A method for accessing a serial Flash memory by a memory controller is further provided. The method comprises: providing a logic circuit for controlling data access of the first serial Flash memory, wherein the logic circuit comprises a first data output port and a first data input port; providing a first bi-directional buffer, wherein the first bi-directional buffer comprises an input port, a control port, and an output port; coupling the input port and the output port to the first data output port and the first data input port, respectively; and selectively reversing the direction of data flow by transmitting a control signal to the control port of the first bi-directional buffer.

The present invention also provides various embodiments of a turnaround controller for controlling the timing of data operations, and related methods for delaying the time between data in and data out operations.

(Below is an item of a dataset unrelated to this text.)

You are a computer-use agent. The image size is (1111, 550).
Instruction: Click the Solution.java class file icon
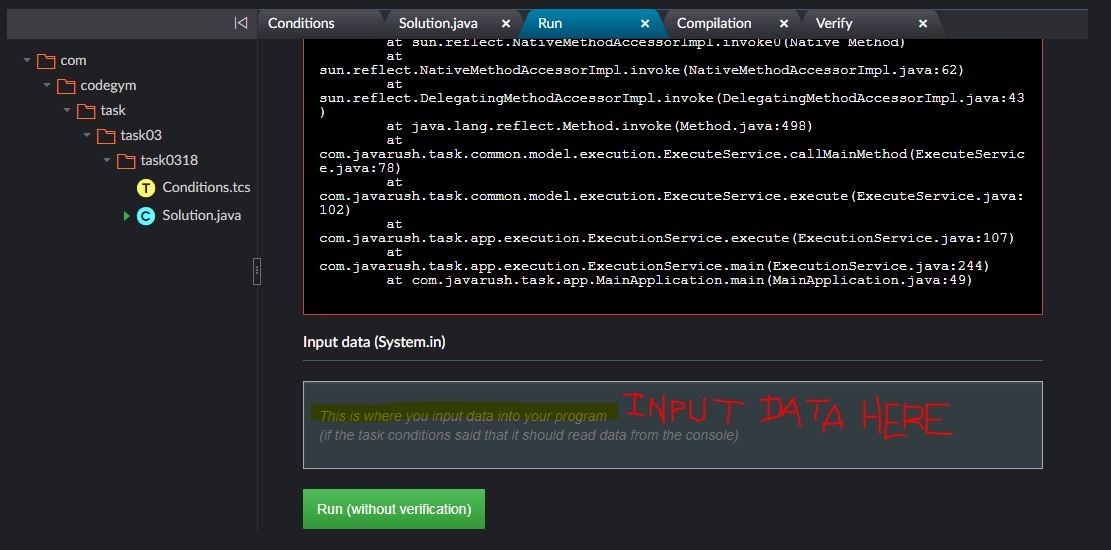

A preferred embodiment of the turnaround controller comprises: a tunable delay chain, connected to the logic circuit, for receiving the control signal and outputting a first delayed control signal; a flip-flop, connected to the logic circuit, for receiving the control signal and outputting a second delayed control signal, wherein the flip-flop and the logic circuits are triggered by different edges of a reference clock; and a multiplexer, connected to the flip-flop, the tunable delay chain, and the logic circuit, for receiving a selection signal from the logic circuit, the first delayed control signal and the second delayed control signal, and outputting a resultant control signal to the first bi-directional buffer from the first delayed control signal and the second delayed control signal according to the selection signal.

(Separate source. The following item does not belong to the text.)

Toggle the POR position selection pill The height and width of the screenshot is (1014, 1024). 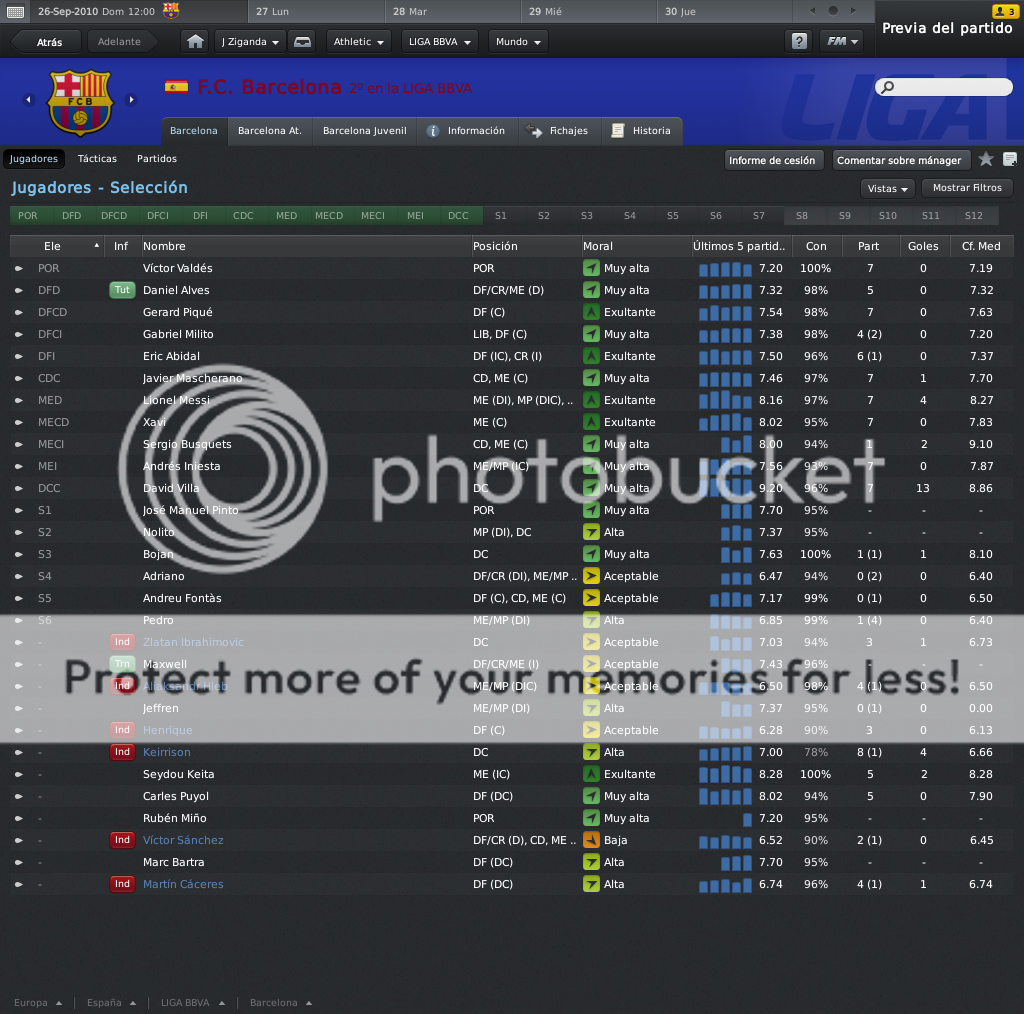pyautogui.click(x=27, y=215)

A second preferred embodiment of the turnaround controller comprises: a flip-flop, connected to the logic circuit, for receiving the control signal and outputting a delayed control signal, wherein the flip-flop and the logic circuits are triggered by different edges of a reference clock; a multiplexer, connected to the flip-flop and the logic circuit, for receiving the delayed control signal, the control signal, and a selection signal from the logic circuit, and outputting a resultant control signal from the delayed control signal and the control signal according to the selection signal; and a tunable delay chain, connected to the multiplexer, for receiving the resultant control signal, delaying the resultant control signal, and outputting a delayed resultant control signal to the first bi-directional buffer.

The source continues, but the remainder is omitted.